For one, coordinated destruction of data centers would require simultaneous strikes across dozens of countries, any one of which could refuse and gain massive strategic advantage.
“Blowing up data centers is great sci-fi. But in the real world, the most dangerous AIs won’t be in one place — they’ll be everywhere and nowhere, stitched into the fabric of business, politics, and social systems. That’s the tipping point we should really be talking about,” said Igor Trunov, founder of AI start-up Atlantix.
How any attempt to stop AI could ruin humanity
The humanitarian crisis that would underlie an emergency attempt to stop AI could be immense.
“A continental EMP blast would indeed stop AI systems, along with every hospital ventilator, water treatment plant, and refrigerated medicine supply in its range,” Nag said. “Even if we could somehow coordinate globally to shut down all power grids tomorrow, we’d face immediate humanitarian catastrophe: no food refrigeration, no medical equipment, no communication systems.”
Distributed systems with redundancy weren’t just built to resist natural failures; they inherently resist intentional shutdowns too. Every backup system, every redundancy built for reliability, can become a vector for persistence from a superintelligent AI that is deeply dependent on the same infrastructure that we survive on. Modern AI runs across thousands of servers spanning continents, with automatic failover systems that treat any shutdown attempt as damage to route around.
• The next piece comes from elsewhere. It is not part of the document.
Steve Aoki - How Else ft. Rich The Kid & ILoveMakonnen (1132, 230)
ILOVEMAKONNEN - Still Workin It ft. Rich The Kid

“The internet was originally designed to survive nuclear war; that same architecture now means a superintelligent system could persist unless we’re willing to destroy civilization’s infrastructure,” Nag said, adding, “Any measure extreme enough to guarantee AI shutdown would cause more immediate, visible human suffering than what we’re trying to prevent.”

Anthropic researchers are cautiously optimistic that the work they are doing today — eliciting blackmail in Claude in scenarios specifically designed to do so — will help them prevent an AI takeover tomorrow.
“It is hard to anticipate we would get to a place like that, but critical to do stress testing along what we are pursuing, to see how they perform and use that as a sort of guardrail,” said Kevin Troy, a researcher with Anthropic.
Anthropic researcher Benjamin Wright says the goal is to avoid the point where agents have control without human oversight. “If you get to that point, humans have already lost control, and we should try not to get to that position,” he said.
Trunov says that controlling AI is a governance question more than a physical effort. “We need kill switches not for the AI itself, but for the business processes, networks, and systems that amplify its reach,” Trunov said, which he added means isolating AI agents from direct control over critical infrastructure.
Today, no AI model — including Claude or OpenAI’s GPT — has agency, intent, or the capability to self-preserve in the way living beings do.
“What looks like ‘sabotage’ is usually a complex set of behaviors emerging from badly aligned incentives, unclear instructions, or overgeneralized models. It’s not HAL 9000,” Trunov said, a reference to the computer system in “2001,” Stanley Kubrick’s classic sci-fi film. “It’s more like an overconfident intern with no context and access to nuclear launch codes,” he added.
Hinton eyes the future he helped create warily. He says if he hadn’t stumbled upon the building blocks of AI, someone else would have. And despite all the attempts he and other prognosticators have made to game out what might happen with AI, there’s no way to know for certain.
“Nobody has a clue. We have never had to deal with things more intelligent than us,” Hinton said.
When asked whether he was worried about the AI-infused future that today’s elementary school children may someday face, he replied: “My children are 34 and 36, and I worry about their future.”